Filed under breakfast, dinner, lunch

10 responses to “Saying NO!

  1. I think saying no is hard to do but absolutely necessary at times to retain sanity! I’m glad you felt better after declining. :-)

    I think I would really like your yoga class. I love yoga + music together. I also noticed that you have your computer on a stand like me! I think it helps my back/neck a lot.

  2. I need to eat more black fungus and lotus seed. They always look so challenging to cook every time I see them in stores.:'(

    I have a serious problem saying no. And sometimes it results in delayed answers and eventually I just have to leave it unanswered because I have to find an excuse as for why I take so long to answer. And then, of course, I’ll end up sitting right next to the person I need to answer to 2 month ago on the subway. Happens all the time lol

    Both! You know how people live NYC always claims that we have the best pizza in the world? haha. Most of the famous pizza joints here have thin crust. But I remember growing up in the 90s and eating pizza in China for the first time, the crusts were always fluffy and thick and very yummy. But then it could’ve been the fact I was 10 year old. :p

  3. I definitely need to say NO more!

    That sounds like an awesome yoga class :)

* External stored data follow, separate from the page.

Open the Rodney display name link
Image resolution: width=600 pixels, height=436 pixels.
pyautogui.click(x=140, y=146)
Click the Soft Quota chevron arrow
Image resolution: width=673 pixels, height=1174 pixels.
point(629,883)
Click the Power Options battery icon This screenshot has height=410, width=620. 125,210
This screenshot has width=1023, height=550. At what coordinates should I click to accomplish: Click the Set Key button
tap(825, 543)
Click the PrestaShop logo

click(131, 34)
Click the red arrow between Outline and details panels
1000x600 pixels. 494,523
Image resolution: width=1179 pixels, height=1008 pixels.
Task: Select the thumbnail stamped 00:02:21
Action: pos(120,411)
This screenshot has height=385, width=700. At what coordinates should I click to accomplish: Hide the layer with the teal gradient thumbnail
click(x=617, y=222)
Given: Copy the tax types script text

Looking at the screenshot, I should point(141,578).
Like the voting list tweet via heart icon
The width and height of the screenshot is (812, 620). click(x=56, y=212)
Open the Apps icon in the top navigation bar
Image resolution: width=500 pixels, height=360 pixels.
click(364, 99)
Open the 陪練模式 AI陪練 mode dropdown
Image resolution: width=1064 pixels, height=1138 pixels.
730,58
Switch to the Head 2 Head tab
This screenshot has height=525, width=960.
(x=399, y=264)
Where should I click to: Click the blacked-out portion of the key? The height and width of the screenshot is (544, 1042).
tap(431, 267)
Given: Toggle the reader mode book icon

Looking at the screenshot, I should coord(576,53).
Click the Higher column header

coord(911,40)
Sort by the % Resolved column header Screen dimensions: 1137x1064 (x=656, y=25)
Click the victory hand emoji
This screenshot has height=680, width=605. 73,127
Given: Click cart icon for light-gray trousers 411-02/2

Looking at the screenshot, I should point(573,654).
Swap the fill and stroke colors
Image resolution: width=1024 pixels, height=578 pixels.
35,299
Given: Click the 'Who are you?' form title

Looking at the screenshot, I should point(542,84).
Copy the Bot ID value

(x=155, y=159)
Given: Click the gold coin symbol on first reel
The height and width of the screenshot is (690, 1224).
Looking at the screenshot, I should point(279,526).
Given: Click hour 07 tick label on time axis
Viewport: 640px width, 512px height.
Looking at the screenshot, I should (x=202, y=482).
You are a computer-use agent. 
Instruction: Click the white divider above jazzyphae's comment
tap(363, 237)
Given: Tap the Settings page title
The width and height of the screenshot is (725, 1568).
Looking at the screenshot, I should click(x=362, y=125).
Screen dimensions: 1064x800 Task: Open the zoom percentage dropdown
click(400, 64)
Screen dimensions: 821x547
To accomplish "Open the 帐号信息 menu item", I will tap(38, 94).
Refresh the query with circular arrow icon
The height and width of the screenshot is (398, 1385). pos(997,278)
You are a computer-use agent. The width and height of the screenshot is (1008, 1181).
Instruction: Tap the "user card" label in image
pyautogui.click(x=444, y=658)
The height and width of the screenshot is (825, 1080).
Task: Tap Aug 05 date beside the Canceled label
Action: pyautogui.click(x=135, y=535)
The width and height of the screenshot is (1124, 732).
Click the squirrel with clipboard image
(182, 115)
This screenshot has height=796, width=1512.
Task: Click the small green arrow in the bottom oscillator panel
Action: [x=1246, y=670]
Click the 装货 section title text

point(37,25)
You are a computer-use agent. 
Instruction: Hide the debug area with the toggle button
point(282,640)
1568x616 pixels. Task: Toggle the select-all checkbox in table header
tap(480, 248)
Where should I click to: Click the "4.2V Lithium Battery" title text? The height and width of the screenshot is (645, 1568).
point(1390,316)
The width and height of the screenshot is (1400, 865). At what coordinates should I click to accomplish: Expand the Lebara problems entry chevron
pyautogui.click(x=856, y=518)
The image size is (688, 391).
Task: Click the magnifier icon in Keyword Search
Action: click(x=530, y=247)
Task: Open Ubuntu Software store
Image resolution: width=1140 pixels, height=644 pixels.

    And I would definitely have edamame for dessert. They are yummy. I just had the first oatmeal in a while this weekend.

  4. I am so bad at saying no. I’ve tried to get better as I get older but still have trouble!

  5. I have absolutely no issues with saying NO. Actually, it’s one of my favorite things to say. If you don’t stop people right away, upfront, they tend to be relentless.

    Pizza looks great. Nice job, homemade is always better than take-out.

    Look forward to following you here.

    Be well!

  6. DiningAndDishing

    I like thick crust pizza. Chicago deep dish is the ultimate to me, but I’ve only had it once! Dreamed about it since :).

    – Beth @ http://www.DiningAndDishing.com

  7. glad you said no! i find it hard as well because i think i’m superwoman haha. however, i said no last weekend to work because i’ve been working nonstop for 2months!

  8. I am the person who can not say no that easily…..sigh….but the advice sounds very genius!!!
    you are REALLY creative in terms of pizza!!!!! don’t you want to apply for a patent or something? it looks really good!

  9. Love the idea of cottage cheese as an oatmeal topping–yum!
    I love thick crust pizza:)

  10. Those are very useful tips! Whether or not I have trouble saying no really depends on who it is I am dealing with.